There is no doubt that the following mitigating features were present: the good driving record of the offender, the absence of previous convictions and the positively good character of the offender, genuine remorse and shock and a plea of guilty, albeit not at the PCMH but after that and before the date of the trial.
It is submitted by the Solicitor General that the sentence of 14 months' imprisonment fails adequately to reflect the culpability of the offender. It is submitted by Mr Uttley on behalf of the offender that this was a case which was suitable for a suspended sentence, having regard, particularly, to what is described as a momentary error of judgment and to the impact that this accident has had on the offender himself. We have no doubt that this was not a case which fell into that small category of cases where a sentence could properly be suspended. For that reason we refused leave to appeal.
Cooksley sets out the relevant categories. This experienced judge, in our view, must have put this offence either at the top of the lowest bracket or towards the bottom of the intermediate culpability bracket. Whilst accepting Mr Wright's arguments that the Cooksley list of aggravating factors does not exclude reference to other aggravating features, we take the view that the judge was right when he put, as we believe he did, this offence at the top of the first category, or at the bottom or towards the bottom of the second category. It was a bad error of judgment to start the overtaking and not to pull back as he was able to do after he had started it.
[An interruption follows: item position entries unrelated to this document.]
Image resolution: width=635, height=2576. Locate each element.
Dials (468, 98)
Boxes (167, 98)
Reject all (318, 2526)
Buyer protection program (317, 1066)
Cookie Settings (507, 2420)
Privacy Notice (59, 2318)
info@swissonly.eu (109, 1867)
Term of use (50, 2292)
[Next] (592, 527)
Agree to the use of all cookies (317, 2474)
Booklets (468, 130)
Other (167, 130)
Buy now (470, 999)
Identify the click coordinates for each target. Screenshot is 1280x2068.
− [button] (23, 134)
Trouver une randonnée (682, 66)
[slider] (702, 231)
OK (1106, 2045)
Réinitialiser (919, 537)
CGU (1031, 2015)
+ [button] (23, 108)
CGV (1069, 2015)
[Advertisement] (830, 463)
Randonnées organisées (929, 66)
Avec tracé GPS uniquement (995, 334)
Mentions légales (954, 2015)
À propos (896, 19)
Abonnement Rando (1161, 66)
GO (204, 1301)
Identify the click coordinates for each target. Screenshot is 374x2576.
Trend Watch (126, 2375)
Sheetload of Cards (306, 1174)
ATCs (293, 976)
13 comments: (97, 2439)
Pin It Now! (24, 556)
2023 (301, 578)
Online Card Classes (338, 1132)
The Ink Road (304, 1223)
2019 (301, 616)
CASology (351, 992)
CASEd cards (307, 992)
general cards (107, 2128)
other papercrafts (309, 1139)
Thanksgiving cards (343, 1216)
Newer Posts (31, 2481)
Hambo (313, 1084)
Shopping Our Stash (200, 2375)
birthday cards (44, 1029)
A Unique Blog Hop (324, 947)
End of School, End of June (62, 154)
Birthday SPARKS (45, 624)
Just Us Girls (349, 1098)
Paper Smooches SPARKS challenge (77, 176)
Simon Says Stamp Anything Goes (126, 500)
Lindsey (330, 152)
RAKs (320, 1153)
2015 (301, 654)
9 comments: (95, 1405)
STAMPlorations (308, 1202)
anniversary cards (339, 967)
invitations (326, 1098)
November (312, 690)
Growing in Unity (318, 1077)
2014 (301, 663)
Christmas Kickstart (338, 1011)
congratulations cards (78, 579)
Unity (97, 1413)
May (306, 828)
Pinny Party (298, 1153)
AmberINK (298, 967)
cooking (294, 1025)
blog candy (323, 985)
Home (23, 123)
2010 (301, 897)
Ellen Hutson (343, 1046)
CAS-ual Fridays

In our view, the appropriate sentence after a trial, applying Richardson [2006] EWCA Crim 3186, was in the region of two to two and a half years. Taking into account remorse and the positive good character, and then deducting from that figure about one quarter for the plea, we take the view that 14 months' imprisonment was lenient, if not unduly lenient. However, taking into account double jeopardy, we have decided that it would be wrong to interfere with the sentence.